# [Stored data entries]
+===+

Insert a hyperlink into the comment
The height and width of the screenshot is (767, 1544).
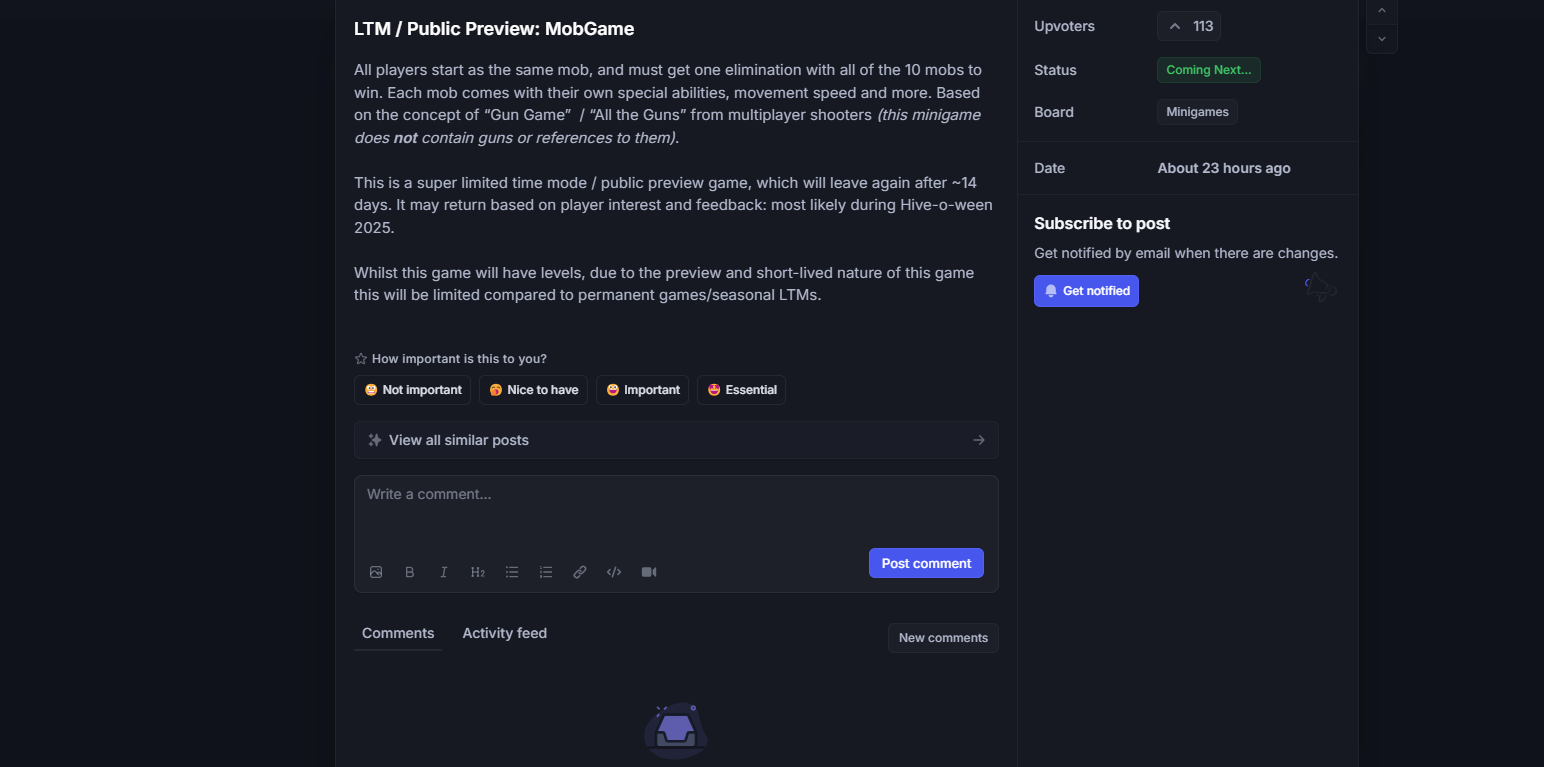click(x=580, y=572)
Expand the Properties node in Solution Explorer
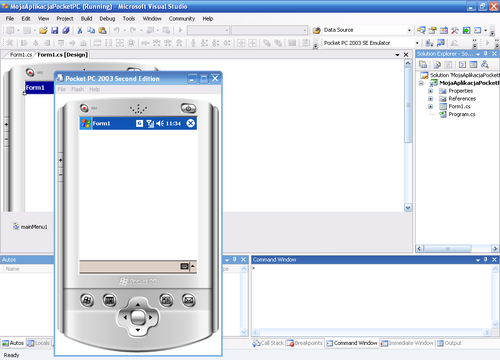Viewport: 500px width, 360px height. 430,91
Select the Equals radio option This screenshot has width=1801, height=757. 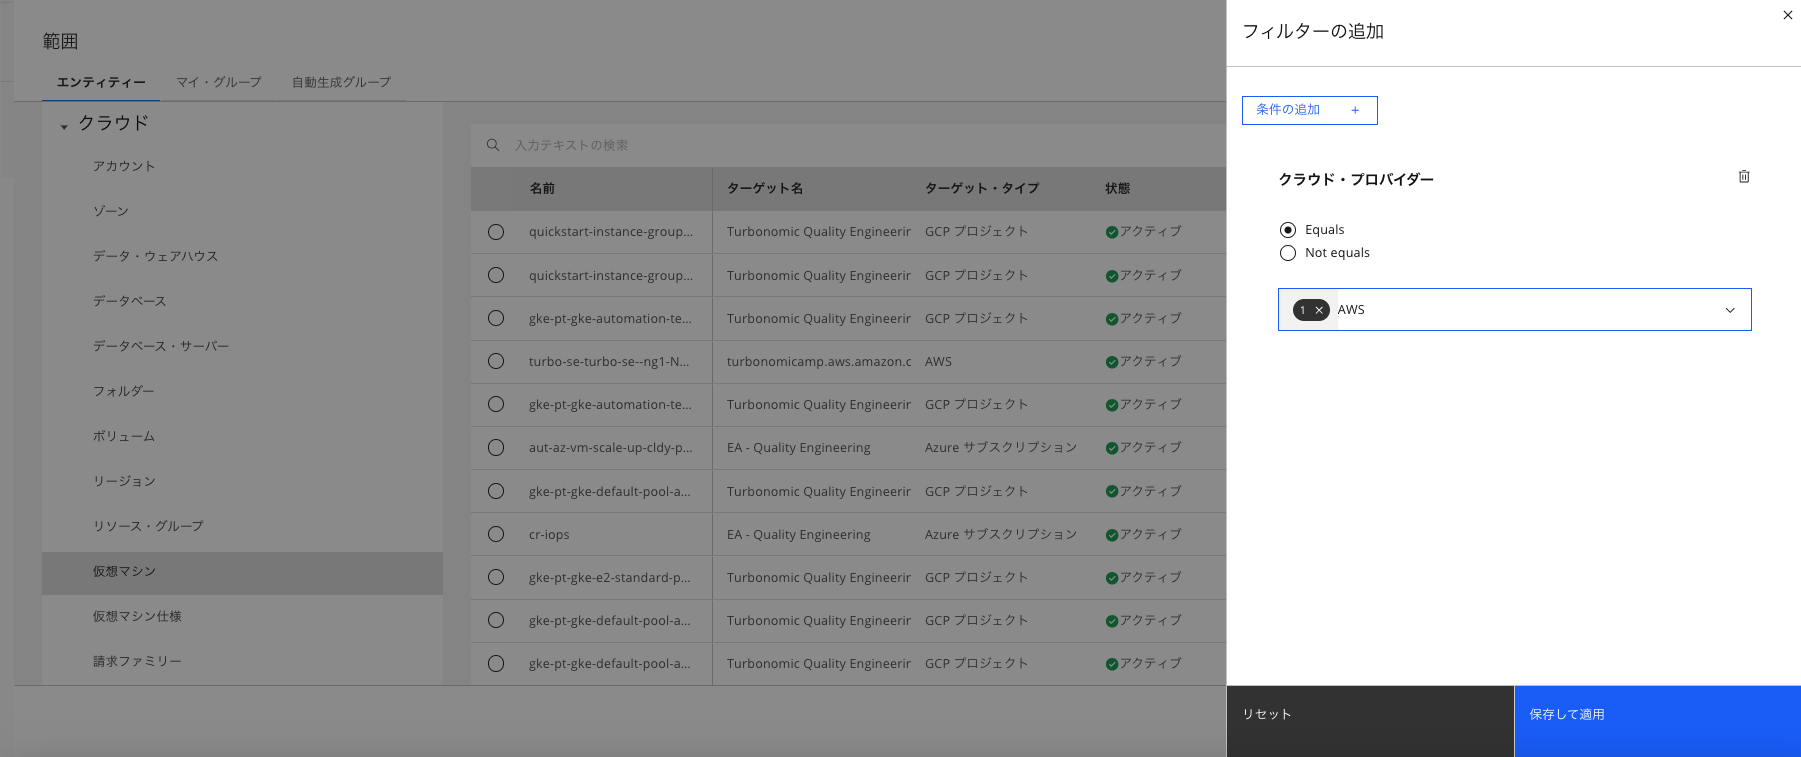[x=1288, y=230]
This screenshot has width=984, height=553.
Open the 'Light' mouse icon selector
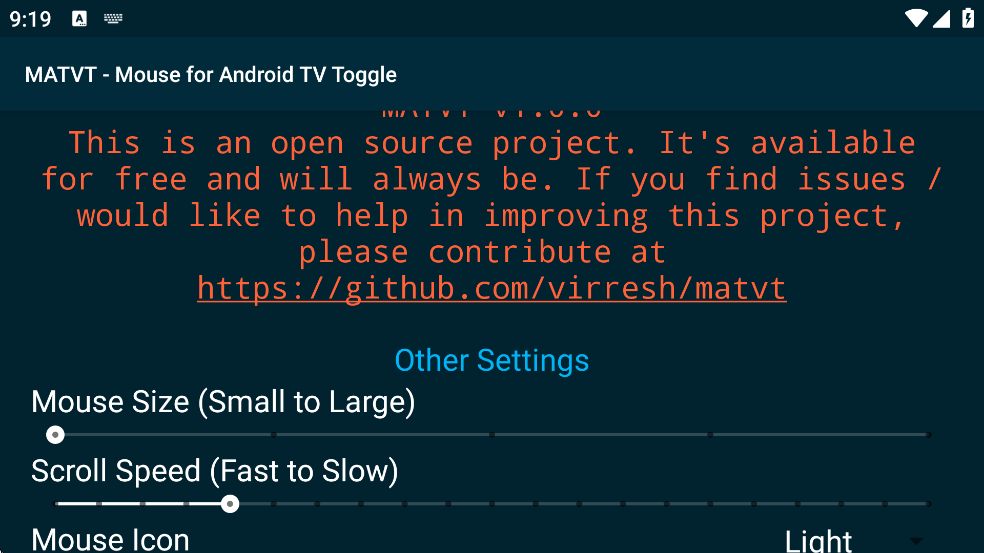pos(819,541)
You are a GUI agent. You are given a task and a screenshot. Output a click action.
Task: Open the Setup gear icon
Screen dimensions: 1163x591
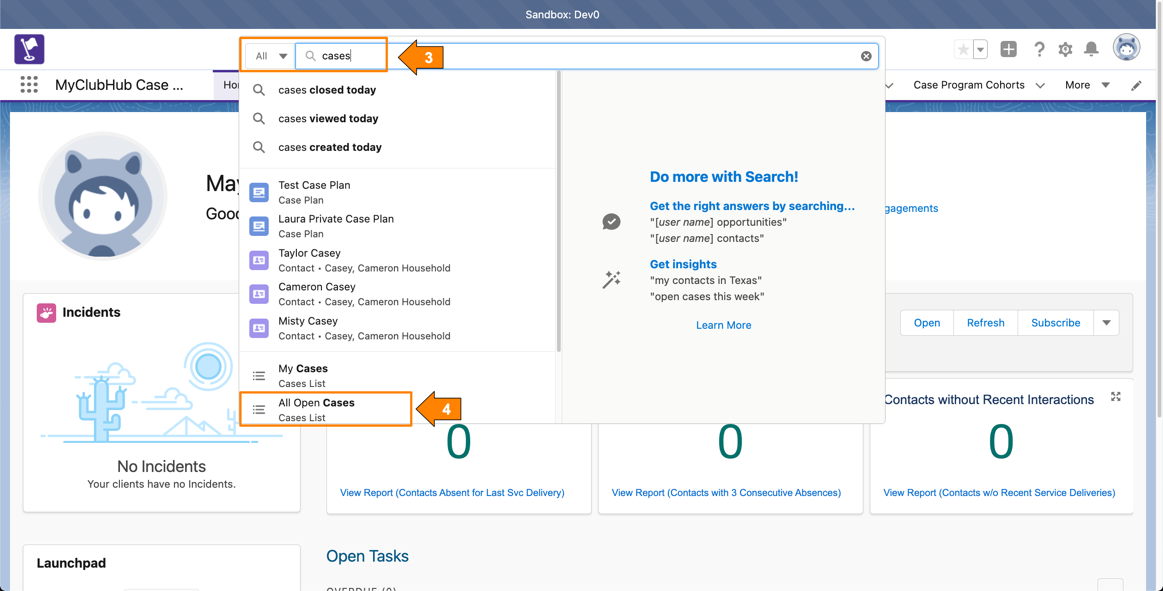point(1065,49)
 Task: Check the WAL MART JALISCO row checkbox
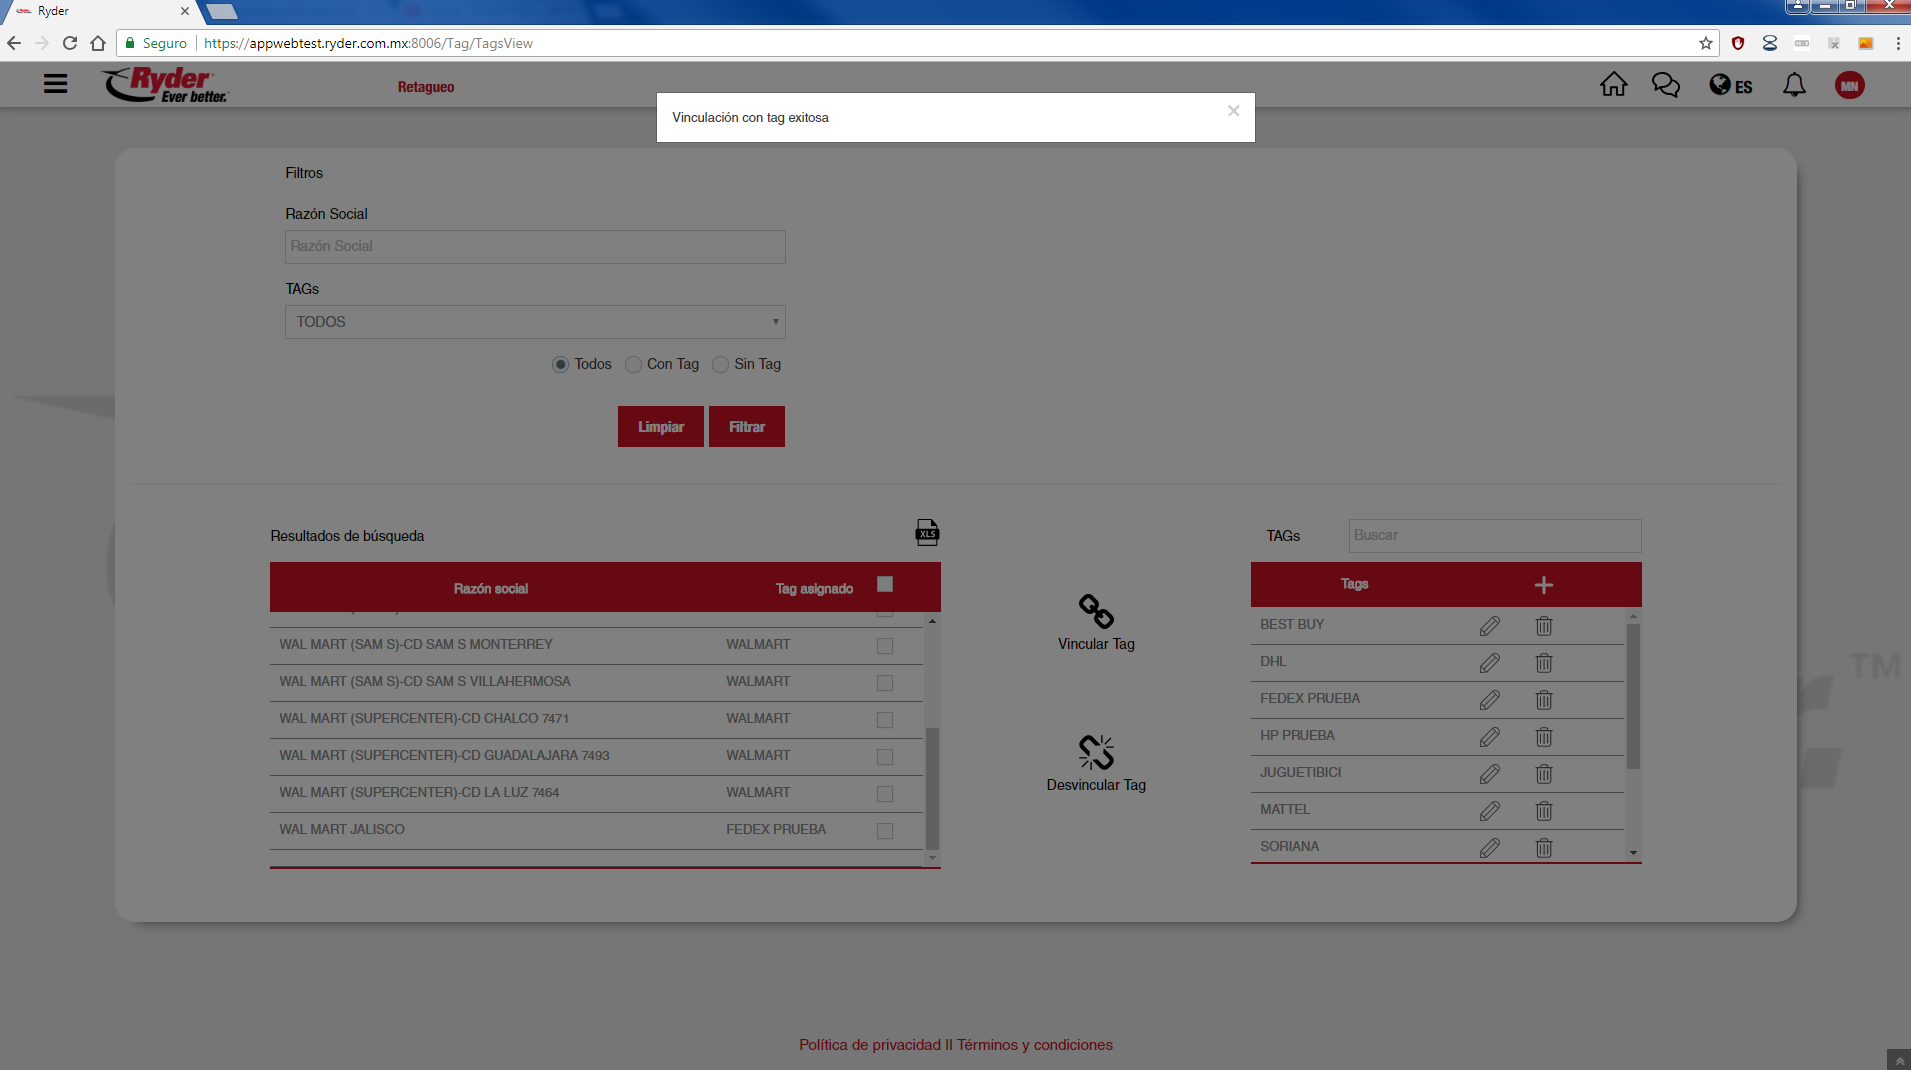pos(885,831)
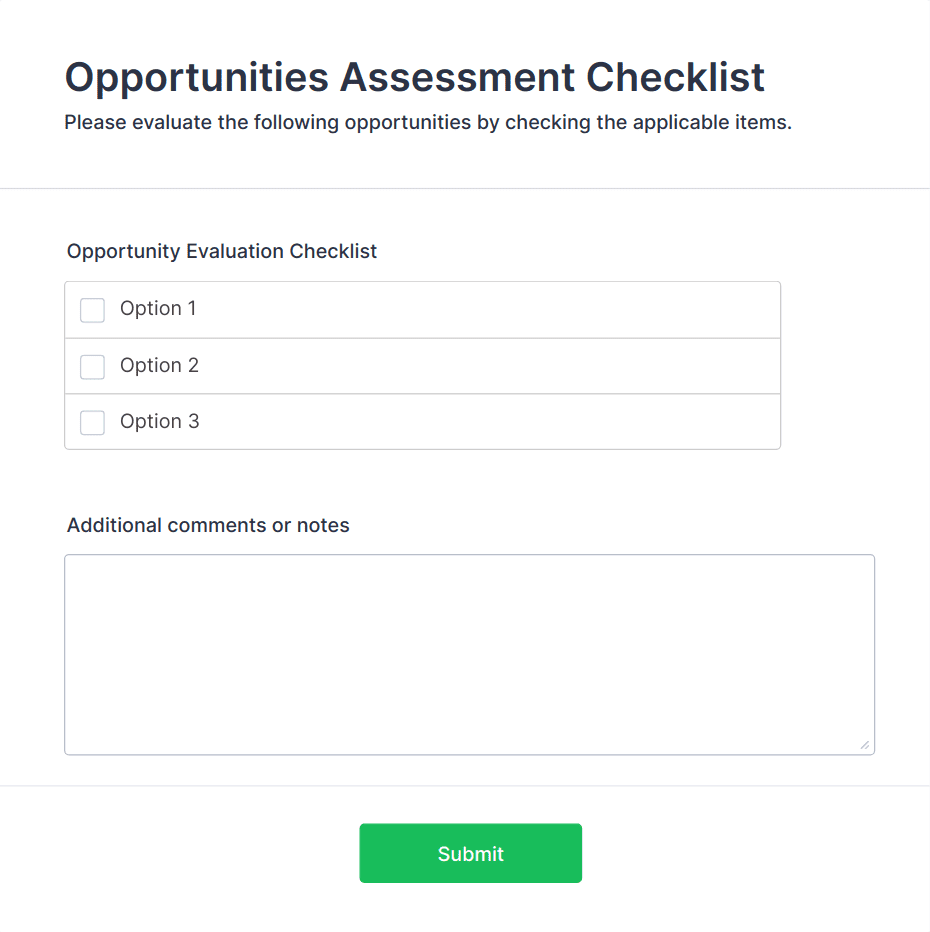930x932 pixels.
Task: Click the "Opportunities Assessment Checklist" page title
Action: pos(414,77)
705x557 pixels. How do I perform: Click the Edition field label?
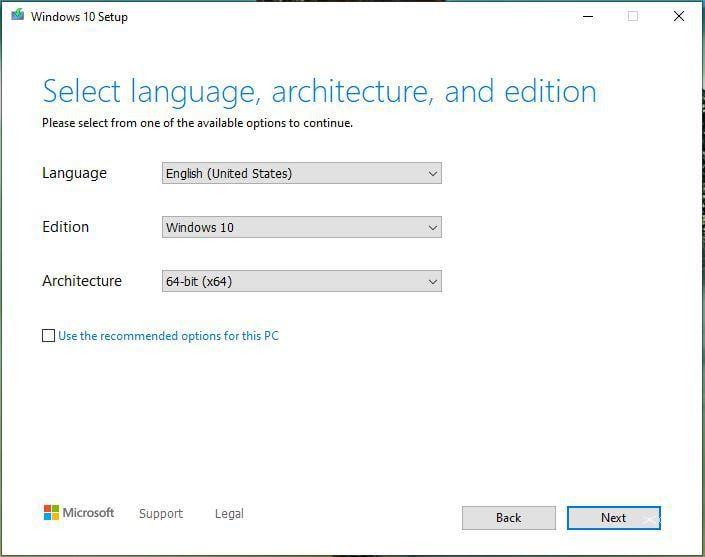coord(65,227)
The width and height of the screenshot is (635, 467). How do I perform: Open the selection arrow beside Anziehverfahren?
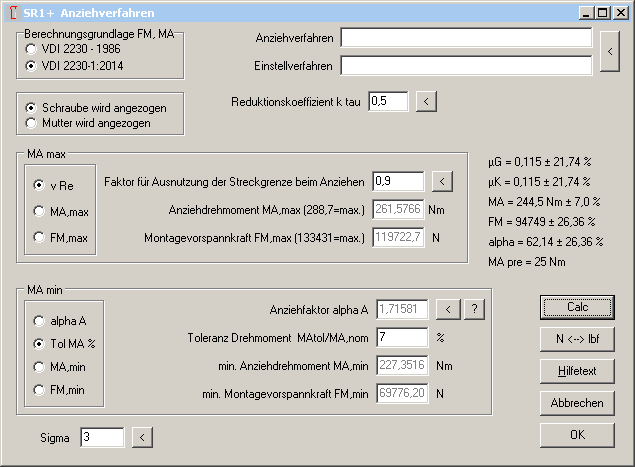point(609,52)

+===+

Nothing but an exact copy is needed, covering the lines from the line with "Open the 'Light' mouse icon selector" through the last line of the entries, pictures excluded.

# [Task result]
Open the 'Light' mouse icon selector
pos(819,541)
You are a GUI agent. You are given a task and a screenshot. Output a click action.
Task: Open the Setup gear icon
Screen dimensions: 1163x591
point(1065,49)
 Task: Check the WAL MART JALISCO row checkbox
pos(885,831)
930x932 pixels.
Task: Click the "Opportunities Assessment Checklist" page title
Action: pos(414,77)
705x557 pixels. How do I perform: Click the Edition field label?
coord(65,227)
The width and height of the screenshot is (635, 467). How do I perform: Open the selection arrow beside Anziehverfahren?
point(609,52)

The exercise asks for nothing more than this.